WASHINGTON — President Obama’s announcement that the last American soldiers will leave Iraq by the end of this year capped a momentous week in which he could also take credit for helping dispatch one of the world’s great villains, Col. Muammar el-Qaddafi.
Conventional wisdom holds that none of this will matter to Mr. Obama’s frayed political fortunes, which will be determined by the economy rather than the notches he is piling up on his statesman’s belt.
Yet Mr. Obama’s withdrawal from Iraq — a campaign pledge kept — and the successful NATO air campaign in Libya — with no American casualties, and at a tiny fraction of the cost of Iraq — allowed him to thread a political needle: reaffirming his credentials as a wartime leader while reassuring his Democratic base that he is making good on the promises that got him elected.

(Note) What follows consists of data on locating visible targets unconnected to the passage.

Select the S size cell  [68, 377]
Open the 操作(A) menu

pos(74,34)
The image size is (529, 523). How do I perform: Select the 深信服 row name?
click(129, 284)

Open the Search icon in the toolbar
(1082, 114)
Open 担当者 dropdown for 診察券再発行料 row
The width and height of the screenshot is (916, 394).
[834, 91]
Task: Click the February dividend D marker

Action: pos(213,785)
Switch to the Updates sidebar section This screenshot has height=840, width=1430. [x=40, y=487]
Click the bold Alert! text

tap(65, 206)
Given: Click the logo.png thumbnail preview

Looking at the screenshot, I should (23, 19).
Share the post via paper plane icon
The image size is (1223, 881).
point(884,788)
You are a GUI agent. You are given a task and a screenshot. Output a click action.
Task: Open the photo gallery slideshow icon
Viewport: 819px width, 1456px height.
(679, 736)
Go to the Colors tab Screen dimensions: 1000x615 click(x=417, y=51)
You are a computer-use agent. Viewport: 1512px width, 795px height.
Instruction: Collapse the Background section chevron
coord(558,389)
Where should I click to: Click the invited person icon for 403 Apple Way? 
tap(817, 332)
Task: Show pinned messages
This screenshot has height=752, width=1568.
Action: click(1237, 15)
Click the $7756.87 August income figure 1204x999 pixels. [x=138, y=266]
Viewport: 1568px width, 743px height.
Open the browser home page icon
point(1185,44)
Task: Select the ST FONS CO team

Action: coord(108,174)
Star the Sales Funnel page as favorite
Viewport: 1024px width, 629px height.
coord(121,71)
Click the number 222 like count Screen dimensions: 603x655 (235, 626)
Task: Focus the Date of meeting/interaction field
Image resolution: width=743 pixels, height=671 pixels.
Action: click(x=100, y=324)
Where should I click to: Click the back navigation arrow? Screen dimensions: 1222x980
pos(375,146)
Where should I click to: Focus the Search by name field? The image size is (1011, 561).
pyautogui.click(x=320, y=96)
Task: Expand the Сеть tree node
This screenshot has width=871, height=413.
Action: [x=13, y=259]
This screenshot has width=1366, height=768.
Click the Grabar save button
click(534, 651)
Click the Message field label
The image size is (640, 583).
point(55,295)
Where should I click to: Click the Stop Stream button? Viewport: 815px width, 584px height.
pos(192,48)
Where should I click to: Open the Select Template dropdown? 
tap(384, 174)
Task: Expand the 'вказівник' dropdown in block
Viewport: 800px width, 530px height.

This one-two punch may also strengthen the president’s hand against his eventual Republican opponent, according to Mr. Obama’s supporters, by depriving Republicans of a cudgel typically used on Democratic presidents, that they are weak on national security. The swift and fierce criticism of his Iraq decision by the Republican candidates shows how reluctant they are to cede this advantage to him.
“There is an aggregate effect to all the president’s foreign policy successes,” said Bill Burton, a former White House aide who is a senior strategist at Priorities USA Action, a political action committee backing the Obama campaign. “The notion of who is a stronger leader will be deeply influenced by the promises the president kept.”